> [What this task involves]
Rewrite the data from the line with "阿部某屋敷 (330, 197)" to the line with "稲毛三郎重成館 (330, 156)", putting "邸" wherever "屋敷" appears and changing nothing else.
──────── Rows ────────
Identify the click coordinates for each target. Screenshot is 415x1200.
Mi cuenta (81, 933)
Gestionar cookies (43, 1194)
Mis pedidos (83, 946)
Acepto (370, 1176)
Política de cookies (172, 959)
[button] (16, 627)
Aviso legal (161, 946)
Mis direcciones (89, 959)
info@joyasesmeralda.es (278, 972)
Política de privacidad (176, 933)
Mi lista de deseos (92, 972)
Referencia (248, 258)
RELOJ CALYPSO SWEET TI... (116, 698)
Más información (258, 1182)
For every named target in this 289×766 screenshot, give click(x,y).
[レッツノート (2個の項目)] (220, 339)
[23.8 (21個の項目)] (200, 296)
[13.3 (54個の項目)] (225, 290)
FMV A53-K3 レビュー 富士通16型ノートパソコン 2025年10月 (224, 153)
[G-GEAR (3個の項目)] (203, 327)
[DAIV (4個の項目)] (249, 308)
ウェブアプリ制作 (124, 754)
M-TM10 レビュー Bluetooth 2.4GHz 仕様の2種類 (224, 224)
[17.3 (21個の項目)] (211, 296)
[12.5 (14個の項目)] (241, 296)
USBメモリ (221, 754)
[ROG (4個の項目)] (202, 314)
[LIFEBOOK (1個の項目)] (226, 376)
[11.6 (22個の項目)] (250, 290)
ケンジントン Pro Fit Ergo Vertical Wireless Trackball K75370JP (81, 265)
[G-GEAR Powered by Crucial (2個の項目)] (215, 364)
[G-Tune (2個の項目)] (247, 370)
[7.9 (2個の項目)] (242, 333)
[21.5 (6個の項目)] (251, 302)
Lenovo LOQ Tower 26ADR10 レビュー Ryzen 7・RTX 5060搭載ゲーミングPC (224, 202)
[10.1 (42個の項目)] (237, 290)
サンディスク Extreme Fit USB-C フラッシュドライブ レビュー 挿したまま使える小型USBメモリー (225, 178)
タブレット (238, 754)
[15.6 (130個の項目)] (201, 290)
────────
──────── Rows ────────
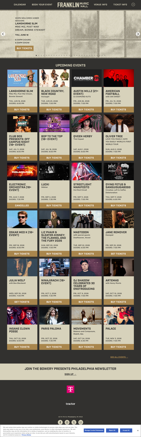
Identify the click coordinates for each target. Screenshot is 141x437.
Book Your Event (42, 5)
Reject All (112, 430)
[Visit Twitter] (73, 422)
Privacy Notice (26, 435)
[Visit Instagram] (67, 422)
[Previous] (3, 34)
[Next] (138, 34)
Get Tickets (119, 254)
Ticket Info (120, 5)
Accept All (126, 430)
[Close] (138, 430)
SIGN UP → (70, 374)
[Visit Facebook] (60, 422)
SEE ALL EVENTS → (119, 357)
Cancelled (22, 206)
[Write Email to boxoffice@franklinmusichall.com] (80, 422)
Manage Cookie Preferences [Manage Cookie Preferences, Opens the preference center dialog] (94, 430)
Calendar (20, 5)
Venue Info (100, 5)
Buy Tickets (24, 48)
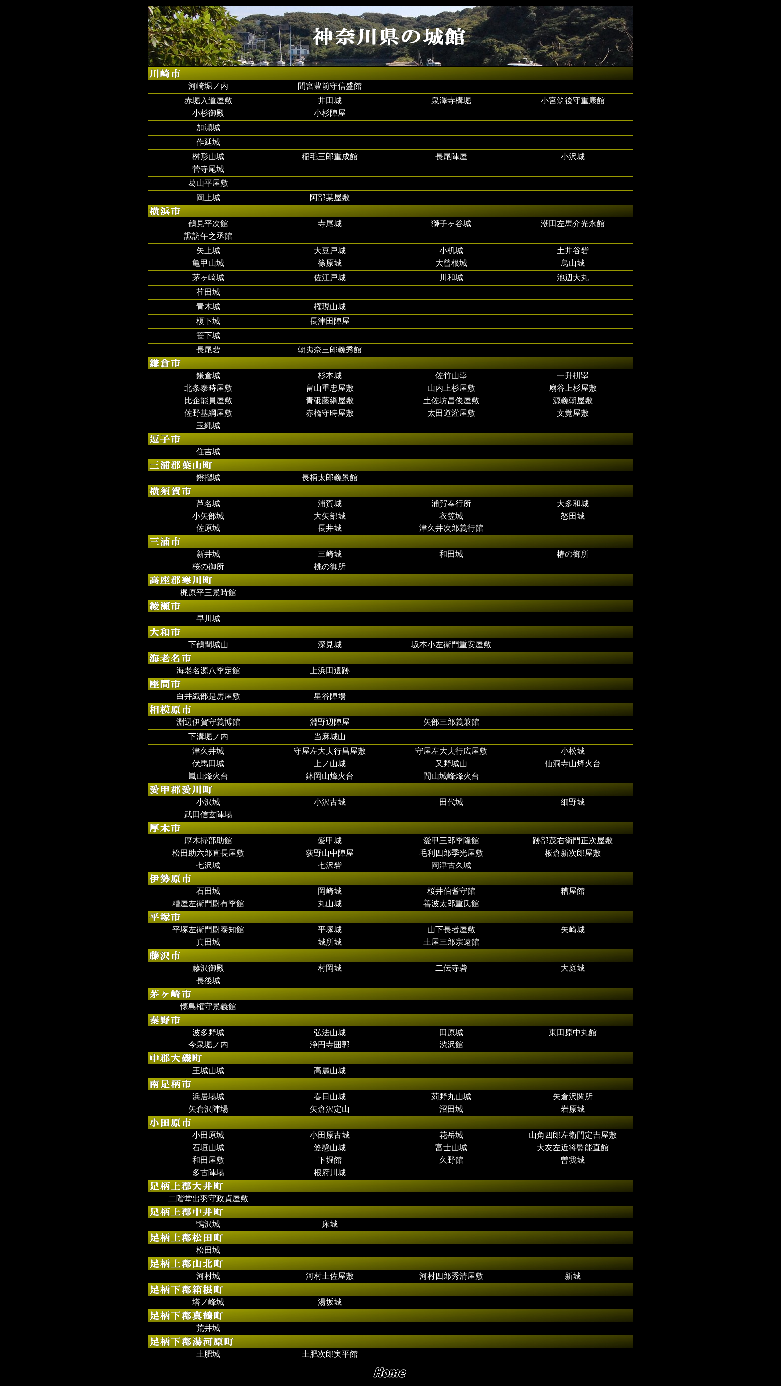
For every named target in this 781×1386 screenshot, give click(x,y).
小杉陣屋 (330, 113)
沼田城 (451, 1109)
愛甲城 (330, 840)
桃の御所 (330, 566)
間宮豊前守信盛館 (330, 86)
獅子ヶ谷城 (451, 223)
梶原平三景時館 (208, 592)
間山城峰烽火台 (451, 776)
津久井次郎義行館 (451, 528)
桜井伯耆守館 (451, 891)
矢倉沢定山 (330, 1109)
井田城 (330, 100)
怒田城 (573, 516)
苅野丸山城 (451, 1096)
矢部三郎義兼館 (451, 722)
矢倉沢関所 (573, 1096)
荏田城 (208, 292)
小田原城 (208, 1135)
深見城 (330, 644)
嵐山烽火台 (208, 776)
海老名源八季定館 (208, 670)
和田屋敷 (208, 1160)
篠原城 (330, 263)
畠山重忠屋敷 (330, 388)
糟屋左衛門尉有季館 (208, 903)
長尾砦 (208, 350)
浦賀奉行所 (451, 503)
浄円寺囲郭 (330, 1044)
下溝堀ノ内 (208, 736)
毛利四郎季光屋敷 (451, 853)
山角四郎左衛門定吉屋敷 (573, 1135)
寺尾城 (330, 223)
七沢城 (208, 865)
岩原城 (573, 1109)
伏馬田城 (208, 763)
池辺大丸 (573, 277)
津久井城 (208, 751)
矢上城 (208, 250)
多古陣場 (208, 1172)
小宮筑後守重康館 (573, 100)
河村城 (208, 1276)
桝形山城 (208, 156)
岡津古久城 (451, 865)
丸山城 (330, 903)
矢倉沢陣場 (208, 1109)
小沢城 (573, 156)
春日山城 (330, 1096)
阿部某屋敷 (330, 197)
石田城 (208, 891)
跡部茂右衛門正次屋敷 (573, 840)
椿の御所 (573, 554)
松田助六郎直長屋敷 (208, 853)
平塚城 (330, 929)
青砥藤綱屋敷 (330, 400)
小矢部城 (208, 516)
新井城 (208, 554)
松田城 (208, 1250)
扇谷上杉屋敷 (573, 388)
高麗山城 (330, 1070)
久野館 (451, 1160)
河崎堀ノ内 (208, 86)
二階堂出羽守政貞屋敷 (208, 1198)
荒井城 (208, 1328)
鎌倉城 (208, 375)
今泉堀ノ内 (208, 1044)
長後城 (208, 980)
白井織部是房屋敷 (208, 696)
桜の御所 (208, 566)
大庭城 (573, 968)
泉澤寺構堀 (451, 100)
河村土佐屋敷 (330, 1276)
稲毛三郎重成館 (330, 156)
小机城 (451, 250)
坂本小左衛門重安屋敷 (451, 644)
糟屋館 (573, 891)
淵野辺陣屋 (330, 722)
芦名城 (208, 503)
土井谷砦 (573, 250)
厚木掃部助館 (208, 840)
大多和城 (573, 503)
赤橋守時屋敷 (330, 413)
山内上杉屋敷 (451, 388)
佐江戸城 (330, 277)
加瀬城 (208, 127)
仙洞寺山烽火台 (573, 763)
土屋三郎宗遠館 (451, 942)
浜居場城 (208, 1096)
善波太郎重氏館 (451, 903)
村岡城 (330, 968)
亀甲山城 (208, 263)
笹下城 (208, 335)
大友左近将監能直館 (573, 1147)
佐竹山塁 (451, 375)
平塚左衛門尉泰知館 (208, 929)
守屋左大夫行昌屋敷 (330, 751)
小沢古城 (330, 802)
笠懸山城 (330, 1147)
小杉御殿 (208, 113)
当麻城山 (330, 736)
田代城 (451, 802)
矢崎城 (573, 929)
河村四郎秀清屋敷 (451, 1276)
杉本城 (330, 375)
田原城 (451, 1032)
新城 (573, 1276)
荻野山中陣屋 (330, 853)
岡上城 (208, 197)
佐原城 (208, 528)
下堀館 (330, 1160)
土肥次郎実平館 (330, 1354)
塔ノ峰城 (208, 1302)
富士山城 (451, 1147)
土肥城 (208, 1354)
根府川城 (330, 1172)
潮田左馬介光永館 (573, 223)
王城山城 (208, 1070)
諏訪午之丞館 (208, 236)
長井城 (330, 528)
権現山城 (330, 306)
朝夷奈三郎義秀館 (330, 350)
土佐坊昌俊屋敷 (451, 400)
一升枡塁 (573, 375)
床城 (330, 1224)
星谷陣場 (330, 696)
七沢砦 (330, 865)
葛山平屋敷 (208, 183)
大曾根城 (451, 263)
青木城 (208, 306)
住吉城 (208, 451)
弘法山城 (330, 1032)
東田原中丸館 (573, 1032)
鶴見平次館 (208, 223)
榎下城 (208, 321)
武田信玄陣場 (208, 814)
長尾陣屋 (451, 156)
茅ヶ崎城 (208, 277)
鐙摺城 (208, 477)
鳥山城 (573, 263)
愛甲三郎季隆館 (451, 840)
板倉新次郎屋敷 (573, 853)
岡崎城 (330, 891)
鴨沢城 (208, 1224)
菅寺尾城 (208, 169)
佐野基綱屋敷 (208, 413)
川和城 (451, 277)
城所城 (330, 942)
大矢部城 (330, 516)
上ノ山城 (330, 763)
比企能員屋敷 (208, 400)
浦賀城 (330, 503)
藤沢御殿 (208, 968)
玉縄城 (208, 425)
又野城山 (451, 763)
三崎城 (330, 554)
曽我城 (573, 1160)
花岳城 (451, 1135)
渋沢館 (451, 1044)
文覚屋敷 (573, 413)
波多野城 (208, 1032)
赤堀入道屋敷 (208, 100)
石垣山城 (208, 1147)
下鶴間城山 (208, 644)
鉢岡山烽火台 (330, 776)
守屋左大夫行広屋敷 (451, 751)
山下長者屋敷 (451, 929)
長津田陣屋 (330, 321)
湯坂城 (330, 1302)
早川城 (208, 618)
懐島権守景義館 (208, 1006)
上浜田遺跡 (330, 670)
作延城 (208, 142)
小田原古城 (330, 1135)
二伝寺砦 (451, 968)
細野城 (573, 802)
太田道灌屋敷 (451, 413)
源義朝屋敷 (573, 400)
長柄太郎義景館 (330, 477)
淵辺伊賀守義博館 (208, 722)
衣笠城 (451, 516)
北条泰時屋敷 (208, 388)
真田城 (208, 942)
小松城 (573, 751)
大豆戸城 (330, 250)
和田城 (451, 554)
────────
> [The output]
阿部某邸 (330, 197)
石田城 (208, 891)
跡部茂右衛門正次邸 (573, 840)
椿の御所 (573, 554)
松田助六郎直長邸 (208, 853)
平塚城 (330, 929)
青砥藤綱邸 (330, 400)
小矢部城 (208, 516)
新井城 (208, 554)
松田城 (208, 1250)
扇谷上杉邸 (573, 388)
高麗山城 (330, 1070)
久野館 (451, 1160)
河崎堀ノ内 (208, 86)
二階堂出羽守政貞邸 (208, 1198)
荒井城 (208, 1328)
鎌倉城 (208, 375)
今泉堀ノ内 (208, 1044)
長後城 (208, 980)
白井織部是房邸 (208, 696)
桜の御所 (208, 566)
大庭城 (573, 968)
泉澤寺構堀 (451, 100)
河村土佐邸 (330, 1276)
稲毛三郎重成館 (330, 156)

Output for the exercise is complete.